# [Problem details]
Reproduce the full review of Caroline Oltmanns's piano recital below word for word, with no changes.

# [Passage to read]
Pianist Caroline Oltmanns performed Monday, March 4, in Lowman Concert Hall at Idyllwild Arts. Photo by Peter Szabadi

What with the preceding weeks of cold, blustery rain and snow here on the Hill, it would seem somewhat adverse for a recitalist to present a public program dealing in the main with (possibly) equally adverse weather conditions.
Nevertheless, the presenter in question, guest pianist Caroline Oltmanns, acquitted herself of the task quite well on Monday, March 4, in Lowman Concert Hall on the Idyllwild Arts campus, and though her audience was few in number (perhaps in anticipation of further inclemency), the concert was much appreciated in both execution as well as formal design.

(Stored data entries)
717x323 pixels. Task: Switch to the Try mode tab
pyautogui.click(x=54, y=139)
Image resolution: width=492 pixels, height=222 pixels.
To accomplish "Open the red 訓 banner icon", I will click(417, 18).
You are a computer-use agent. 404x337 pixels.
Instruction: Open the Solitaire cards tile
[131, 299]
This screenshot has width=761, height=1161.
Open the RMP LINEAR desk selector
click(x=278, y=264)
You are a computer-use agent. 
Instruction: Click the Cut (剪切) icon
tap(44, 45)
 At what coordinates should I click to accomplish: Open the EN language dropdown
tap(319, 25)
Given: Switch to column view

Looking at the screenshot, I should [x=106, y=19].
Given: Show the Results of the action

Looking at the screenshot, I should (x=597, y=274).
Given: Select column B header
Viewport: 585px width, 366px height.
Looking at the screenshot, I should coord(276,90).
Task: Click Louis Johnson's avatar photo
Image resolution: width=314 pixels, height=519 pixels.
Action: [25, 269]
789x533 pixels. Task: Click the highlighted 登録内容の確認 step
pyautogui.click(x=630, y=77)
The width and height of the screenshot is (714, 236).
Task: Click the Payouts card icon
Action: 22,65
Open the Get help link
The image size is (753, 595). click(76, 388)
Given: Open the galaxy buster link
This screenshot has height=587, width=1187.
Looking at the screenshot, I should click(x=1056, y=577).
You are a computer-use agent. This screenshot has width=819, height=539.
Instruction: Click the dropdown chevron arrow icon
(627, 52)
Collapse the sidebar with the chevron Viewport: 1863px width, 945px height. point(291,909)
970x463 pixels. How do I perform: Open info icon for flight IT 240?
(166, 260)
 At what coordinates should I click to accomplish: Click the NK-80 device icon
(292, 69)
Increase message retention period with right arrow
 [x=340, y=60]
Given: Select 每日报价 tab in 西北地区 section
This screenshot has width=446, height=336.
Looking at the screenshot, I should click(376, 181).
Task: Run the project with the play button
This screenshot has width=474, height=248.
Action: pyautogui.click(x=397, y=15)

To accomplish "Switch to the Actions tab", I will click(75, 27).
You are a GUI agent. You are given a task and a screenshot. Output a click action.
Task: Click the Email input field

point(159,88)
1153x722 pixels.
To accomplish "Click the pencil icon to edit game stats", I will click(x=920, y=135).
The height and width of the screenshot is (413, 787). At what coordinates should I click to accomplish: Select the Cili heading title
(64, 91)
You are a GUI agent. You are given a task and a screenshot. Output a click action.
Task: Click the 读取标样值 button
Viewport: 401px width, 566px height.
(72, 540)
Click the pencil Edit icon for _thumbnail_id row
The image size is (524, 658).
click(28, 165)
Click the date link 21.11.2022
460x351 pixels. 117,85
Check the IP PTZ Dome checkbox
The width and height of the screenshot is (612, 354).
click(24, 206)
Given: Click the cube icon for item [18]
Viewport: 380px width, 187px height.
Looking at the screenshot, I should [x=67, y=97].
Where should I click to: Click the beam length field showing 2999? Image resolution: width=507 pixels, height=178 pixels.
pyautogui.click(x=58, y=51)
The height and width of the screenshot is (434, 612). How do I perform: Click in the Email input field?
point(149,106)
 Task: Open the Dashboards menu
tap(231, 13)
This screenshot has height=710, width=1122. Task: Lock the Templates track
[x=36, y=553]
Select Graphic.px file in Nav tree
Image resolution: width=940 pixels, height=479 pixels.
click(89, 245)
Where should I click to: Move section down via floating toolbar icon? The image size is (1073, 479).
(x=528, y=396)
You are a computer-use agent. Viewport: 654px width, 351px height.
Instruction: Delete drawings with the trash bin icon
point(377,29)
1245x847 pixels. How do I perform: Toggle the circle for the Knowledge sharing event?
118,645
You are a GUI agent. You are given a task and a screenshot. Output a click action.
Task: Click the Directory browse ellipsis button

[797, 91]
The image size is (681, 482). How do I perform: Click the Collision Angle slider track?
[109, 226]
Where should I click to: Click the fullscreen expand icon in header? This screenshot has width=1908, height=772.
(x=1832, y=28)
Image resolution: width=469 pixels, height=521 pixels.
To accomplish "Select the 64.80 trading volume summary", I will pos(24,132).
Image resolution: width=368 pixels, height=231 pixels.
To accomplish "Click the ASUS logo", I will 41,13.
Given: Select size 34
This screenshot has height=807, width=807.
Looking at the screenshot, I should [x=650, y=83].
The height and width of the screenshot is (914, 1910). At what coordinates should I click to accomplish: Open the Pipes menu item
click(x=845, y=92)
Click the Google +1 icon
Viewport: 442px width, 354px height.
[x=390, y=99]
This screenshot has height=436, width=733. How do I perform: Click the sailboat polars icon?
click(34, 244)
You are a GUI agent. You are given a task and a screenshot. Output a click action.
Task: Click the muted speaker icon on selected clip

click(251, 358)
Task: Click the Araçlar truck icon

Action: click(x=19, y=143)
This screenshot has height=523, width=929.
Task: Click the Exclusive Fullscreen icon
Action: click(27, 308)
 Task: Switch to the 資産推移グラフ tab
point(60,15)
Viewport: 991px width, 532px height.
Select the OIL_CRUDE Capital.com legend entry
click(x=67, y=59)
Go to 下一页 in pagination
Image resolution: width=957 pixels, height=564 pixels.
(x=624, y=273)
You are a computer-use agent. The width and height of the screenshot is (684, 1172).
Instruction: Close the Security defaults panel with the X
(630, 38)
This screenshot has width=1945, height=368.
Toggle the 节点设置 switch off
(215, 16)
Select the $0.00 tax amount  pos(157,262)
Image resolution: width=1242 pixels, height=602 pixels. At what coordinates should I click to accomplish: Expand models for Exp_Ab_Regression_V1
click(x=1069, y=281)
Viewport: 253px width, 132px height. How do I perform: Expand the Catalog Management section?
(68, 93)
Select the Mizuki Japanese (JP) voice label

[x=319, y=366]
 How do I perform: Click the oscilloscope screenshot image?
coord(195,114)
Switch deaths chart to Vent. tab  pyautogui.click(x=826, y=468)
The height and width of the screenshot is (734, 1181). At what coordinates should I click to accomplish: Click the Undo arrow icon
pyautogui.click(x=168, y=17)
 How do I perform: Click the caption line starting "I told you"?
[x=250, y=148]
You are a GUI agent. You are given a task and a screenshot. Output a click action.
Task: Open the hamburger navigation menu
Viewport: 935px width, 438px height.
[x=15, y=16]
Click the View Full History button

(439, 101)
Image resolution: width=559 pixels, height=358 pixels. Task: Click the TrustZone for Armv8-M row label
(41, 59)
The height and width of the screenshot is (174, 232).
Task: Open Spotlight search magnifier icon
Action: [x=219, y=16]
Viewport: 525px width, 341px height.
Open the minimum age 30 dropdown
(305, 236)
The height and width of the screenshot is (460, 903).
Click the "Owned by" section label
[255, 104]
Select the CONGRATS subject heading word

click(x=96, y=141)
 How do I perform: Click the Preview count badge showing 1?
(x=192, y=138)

# [Answer to this problem]
Pianist Caroline Oltmanns performed Monday, March 4, in Lowman Concert Hall at Idyllwild Arts. Photo by Peter Szabadi

What with the preceding weeks of cold, blustery rain and snow here on the Hill, it would seem somewhat adverse for a recitalist to present a public program dealing in the main with (possibly) equally adverse weather conditions.
Nevertheless, the presenter in question, guest pianist Caroline Oltmanns, acquitted herself of the task quite well on Monday, March 4, in Lowman Concert Hall on the Idyllwild Arts campus, and though her audience was few in number (perhaps in anticipation of further inclemency), the concert was much appreciated in both execution as well as formal design.